**Exercise**
Could you reproduce the rows word for word, starting with the first row of the Collection entries and going on through the row that contains "coordinates (574, 260)."?

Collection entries
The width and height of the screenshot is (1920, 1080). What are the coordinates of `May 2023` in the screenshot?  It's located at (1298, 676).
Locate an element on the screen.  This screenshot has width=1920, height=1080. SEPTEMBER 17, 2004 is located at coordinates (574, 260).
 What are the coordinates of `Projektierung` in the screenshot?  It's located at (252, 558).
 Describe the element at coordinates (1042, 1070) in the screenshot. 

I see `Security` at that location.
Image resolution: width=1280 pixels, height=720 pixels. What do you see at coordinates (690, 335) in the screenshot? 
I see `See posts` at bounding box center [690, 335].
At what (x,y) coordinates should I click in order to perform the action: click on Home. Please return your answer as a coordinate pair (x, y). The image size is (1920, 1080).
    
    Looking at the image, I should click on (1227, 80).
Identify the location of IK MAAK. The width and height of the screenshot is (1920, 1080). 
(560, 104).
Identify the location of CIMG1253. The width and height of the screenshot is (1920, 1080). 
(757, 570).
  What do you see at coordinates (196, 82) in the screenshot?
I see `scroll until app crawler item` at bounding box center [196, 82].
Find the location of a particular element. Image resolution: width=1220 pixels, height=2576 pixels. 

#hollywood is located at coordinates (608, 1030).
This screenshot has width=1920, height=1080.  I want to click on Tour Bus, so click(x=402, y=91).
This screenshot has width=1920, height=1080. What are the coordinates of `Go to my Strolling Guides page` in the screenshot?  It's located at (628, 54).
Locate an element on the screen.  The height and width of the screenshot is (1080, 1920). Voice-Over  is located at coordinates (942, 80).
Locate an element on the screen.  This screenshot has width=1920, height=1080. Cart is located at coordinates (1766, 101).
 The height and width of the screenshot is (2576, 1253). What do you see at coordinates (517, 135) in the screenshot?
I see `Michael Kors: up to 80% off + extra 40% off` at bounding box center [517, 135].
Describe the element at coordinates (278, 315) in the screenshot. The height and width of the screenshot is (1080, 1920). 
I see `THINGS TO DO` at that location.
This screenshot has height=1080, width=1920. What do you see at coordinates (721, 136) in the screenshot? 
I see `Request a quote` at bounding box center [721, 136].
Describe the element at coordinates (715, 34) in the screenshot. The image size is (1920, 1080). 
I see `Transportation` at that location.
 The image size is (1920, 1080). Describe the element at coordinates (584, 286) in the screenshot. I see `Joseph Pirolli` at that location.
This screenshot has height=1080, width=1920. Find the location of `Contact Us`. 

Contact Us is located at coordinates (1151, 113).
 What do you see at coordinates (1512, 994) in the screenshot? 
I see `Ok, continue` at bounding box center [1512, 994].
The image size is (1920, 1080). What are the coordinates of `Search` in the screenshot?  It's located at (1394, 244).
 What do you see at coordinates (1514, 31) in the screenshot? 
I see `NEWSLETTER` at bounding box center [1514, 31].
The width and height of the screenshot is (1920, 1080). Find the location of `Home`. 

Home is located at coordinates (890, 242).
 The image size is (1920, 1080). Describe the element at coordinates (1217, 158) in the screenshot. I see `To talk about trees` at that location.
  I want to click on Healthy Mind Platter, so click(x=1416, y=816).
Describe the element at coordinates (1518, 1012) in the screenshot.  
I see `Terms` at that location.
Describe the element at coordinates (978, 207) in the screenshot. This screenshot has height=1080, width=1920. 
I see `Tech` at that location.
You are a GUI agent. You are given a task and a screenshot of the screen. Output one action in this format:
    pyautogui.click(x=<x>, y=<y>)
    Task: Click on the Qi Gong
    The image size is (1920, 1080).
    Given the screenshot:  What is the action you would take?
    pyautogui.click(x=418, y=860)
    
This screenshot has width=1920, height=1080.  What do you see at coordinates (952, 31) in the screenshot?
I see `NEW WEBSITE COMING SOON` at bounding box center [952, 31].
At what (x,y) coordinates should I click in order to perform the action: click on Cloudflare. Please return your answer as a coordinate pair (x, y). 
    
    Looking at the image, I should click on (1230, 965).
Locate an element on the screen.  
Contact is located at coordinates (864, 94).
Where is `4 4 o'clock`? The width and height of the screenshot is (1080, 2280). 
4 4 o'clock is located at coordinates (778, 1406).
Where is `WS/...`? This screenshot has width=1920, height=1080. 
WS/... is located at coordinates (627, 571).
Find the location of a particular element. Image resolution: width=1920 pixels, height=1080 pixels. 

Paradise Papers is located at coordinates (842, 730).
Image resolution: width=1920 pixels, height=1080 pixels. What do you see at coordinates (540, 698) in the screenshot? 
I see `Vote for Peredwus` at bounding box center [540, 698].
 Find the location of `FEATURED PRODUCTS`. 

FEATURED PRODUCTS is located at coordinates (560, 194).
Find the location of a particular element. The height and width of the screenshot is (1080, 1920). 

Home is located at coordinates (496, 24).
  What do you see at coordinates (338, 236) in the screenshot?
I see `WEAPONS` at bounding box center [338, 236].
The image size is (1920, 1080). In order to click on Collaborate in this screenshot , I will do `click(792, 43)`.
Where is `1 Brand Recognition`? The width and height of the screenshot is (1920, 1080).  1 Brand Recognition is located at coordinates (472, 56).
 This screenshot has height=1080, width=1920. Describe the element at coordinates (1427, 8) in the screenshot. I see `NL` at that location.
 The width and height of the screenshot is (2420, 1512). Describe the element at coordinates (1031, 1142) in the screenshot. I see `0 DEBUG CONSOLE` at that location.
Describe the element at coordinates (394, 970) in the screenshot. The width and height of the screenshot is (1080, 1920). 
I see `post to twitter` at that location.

**Exercise result**
The width and height of the screenshot is (1920, 1080). What are the coordinates of `May 2023` in the screenshot?  It's located at (1298, 676).
Locate an element on the screen.  This screenshot has width=1920, height=1080. SEPTEMBER 17, 2004 is located at coordinates (574, 260).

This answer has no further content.